Although the presence of TD was associated with unfavorable survival in GC patients, the survival rate and multivariate analysis results of our cohort suggest that patients with TD undergoing radical surgery combined with adjuvant therapy can obtain a satisfactory prognosis, indicating that en bloc clearance of adipose connective tissue by D2/R0 surgery is effective. Moreover, for patients with good performance and adherence, adjuvant treatment is highly recommended. Meanwhile, although many studies have confirmed that TD is related to adverse clinicopathologic factors and that TD is an independent prognostic factor, further validations are still needed. Therefore, it is imperative to formulate corresponding standards so that TDs can be appropriately retrieved, examined and recorded.
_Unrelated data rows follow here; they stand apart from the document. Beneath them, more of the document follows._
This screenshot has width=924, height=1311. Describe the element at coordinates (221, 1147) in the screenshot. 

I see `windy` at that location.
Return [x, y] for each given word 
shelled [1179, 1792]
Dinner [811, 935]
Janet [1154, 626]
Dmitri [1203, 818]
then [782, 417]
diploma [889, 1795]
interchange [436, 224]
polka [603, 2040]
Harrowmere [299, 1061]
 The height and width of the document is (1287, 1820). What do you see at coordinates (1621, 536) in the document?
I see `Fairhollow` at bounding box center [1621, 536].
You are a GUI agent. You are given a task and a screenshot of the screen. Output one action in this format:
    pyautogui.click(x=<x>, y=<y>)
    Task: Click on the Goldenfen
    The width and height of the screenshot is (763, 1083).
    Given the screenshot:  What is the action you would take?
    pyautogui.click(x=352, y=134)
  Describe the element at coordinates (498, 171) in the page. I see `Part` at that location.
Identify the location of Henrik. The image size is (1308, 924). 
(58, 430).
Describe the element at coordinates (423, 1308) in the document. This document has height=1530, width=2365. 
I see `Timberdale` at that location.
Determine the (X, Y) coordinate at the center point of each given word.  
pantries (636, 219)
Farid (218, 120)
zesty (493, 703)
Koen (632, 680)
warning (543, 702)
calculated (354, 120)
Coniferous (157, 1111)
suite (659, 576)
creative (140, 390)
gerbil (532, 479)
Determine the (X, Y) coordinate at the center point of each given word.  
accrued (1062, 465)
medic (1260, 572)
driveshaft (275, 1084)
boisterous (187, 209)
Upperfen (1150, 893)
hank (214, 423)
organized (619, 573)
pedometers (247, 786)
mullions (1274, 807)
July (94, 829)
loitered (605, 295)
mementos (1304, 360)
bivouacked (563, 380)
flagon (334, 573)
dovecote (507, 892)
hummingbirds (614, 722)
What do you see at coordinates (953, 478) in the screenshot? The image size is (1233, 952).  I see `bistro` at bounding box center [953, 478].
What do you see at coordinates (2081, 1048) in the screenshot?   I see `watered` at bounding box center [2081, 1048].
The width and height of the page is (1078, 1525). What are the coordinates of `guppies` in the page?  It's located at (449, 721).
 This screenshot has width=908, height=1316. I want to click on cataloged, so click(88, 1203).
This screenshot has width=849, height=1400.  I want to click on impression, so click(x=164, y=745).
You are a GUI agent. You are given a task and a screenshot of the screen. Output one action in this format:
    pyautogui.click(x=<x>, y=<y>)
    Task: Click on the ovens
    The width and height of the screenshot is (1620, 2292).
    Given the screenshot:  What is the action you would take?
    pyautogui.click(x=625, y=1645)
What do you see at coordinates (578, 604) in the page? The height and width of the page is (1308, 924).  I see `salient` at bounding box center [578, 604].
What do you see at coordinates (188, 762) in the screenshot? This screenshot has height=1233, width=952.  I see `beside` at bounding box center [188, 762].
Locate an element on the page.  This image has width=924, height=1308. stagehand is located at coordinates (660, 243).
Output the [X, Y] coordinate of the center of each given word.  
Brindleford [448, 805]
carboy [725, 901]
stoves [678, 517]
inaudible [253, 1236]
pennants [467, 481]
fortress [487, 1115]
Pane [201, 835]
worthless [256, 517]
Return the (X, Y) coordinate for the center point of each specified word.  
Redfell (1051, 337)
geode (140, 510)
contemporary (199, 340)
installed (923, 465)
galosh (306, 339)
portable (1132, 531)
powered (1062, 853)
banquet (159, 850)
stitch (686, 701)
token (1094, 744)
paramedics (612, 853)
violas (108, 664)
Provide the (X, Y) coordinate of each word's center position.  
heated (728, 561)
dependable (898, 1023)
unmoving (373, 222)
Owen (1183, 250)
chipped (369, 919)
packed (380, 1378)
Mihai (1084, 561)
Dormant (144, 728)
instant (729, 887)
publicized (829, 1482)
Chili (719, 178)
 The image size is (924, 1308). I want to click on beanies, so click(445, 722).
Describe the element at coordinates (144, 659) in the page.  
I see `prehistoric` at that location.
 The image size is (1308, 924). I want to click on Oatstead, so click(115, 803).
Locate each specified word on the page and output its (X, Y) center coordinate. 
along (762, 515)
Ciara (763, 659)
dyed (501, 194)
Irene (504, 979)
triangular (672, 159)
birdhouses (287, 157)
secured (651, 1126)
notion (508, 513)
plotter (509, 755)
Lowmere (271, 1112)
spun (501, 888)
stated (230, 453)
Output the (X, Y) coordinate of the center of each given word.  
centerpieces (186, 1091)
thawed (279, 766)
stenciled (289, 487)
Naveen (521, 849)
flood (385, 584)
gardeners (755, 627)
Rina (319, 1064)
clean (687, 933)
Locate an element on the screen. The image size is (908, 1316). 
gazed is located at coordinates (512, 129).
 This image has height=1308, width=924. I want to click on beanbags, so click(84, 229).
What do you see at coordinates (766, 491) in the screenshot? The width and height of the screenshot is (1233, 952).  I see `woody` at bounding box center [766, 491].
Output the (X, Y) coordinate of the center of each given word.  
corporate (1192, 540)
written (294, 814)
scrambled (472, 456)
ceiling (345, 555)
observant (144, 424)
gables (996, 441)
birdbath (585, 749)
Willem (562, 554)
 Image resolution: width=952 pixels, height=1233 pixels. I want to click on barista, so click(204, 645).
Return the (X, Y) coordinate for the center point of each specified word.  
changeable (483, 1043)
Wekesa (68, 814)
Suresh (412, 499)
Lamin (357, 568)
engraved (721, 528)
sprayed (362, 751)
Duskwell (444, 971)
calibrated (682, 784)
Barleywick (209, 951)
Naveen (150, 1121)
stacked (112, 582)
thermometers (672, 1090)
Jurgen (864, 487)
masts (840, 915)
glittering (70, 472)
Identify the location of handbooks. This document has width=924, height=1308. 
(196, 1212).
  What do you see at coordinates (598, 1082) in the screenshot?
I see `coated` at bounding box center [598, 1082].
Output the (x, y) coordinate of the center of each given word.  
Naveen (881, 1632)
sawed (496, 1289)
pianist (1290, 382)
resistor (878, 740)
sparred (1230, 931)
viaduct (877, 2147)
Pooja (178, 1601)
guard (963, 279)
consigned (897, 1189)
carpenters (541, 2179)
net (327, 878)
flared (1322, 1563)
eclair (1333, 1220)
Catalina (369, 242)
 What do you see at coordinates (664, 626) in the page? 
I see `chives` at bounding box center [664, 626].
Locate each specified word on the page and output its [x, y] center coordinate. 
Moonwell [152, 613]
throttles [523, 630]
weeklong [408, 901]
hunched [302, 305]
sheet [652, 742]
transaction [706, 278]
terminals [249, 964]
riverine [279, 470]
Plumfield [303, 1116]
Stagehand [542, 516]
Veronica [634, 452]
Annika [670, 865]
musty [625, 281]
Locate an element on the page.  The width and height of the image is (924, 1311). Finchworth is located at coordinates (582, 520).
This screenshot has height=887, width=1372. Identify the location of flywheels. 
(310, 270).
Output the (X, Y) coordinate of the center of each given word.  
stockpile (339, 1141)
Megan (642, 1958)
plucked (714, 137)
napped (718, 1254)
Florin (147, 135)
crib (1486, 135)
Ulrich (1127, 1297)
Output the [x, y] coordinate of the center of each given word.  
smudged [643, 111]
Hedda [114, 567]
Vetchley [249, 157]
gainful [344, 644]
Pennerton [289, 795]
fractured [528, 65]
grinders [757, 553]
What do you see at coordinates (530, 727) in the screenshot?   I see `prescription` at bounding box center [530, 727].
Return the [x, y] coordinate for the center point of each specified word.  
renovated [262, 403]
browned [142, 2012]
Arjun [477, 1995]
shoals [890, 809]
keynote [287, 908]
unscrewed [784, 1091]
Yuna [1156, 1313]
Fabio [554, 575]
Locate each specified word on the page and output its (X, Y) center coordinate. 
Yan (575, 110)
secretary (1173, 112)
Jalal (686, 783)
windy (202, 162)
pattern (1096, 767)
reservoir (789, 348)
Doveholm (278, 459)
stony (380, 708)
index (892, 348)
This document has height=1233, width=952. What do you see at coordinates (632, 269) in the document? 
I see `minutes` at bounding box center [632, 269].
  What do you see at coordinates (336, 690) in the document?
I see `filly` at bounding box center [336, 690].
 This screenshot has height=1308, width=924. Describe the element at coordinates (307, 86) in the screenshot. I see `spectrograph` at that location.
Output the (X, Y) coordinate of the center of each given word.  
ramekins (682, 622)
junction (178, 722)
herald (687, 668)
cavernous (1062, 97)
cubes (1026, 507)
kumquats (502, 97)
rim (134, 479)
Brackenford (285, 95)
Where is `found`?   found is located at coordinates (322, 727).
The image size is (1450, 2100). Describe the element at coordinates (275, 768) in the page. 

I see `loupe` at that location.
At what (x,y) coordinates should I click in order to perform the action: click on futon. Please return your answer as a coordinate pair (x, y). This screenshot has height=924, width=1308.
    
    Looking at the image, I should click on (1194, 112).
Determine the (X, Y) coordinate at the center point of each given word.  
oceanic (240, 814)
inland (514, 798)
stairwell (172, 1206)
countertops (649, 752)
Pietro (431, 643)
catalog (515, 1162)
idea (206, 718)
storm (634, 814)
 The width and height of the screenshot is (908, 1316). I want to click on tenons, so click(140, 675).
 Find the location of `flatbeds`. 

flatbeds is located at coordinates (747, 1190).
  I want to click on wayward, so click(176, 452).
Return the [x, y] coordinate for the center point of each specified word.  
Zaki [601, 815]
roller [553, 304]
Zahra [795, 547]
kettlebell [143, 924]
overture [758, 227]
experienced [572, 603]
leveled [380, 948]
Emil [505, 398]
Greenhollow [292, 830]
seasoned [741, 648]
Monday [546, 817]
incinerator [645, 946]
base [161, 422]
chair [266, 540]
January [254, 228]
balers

The first limitation of this study is its retrospective nature. Only the number and anatomic location of the TD were recorded, and there were no data concerning TD patterns. Some variables, such as the gross type and Lauren’s classification of the tumor, were unavailable in some patients. Thus, these variables were not included in the analysis. Second, since this study focused on patients with locally advanced GC, it was not possible to compare the effect of the status and number of TDs on the prognosis of these patients with that of M1 patients. Therefore, this study evaluated only the impact of TD status on the prognosis of patients with different T and N categories. Third, all the patients were from a single center. Whether the results can be extrapolated to other patient groups needs to be further confirmed. Thus, prospective studies with larger sample sizes and more comprehensive information are needed to achieve more convincing conclusions.

Conclusions

In summary, the presence of TD was associated with unfavorable clinicopathologic factors, reflecting aggressive disease. Moreover, TD was identified as an independent unfavorable indicator of DFS and OS among radically resected GC patients. Incorporating TD into the TNM staging system can further improve the prognostic prediction accuracy, but the appropriate method of incorporation still needs to be explored and verified in prospective cohorts with larger sample sizes and more comprehensive information. In the future, corresponding standards must be formulated so that TDs can be appropriately retrieved, examined and recorded and the significance of TD in GC can be evaluated more comprehensively.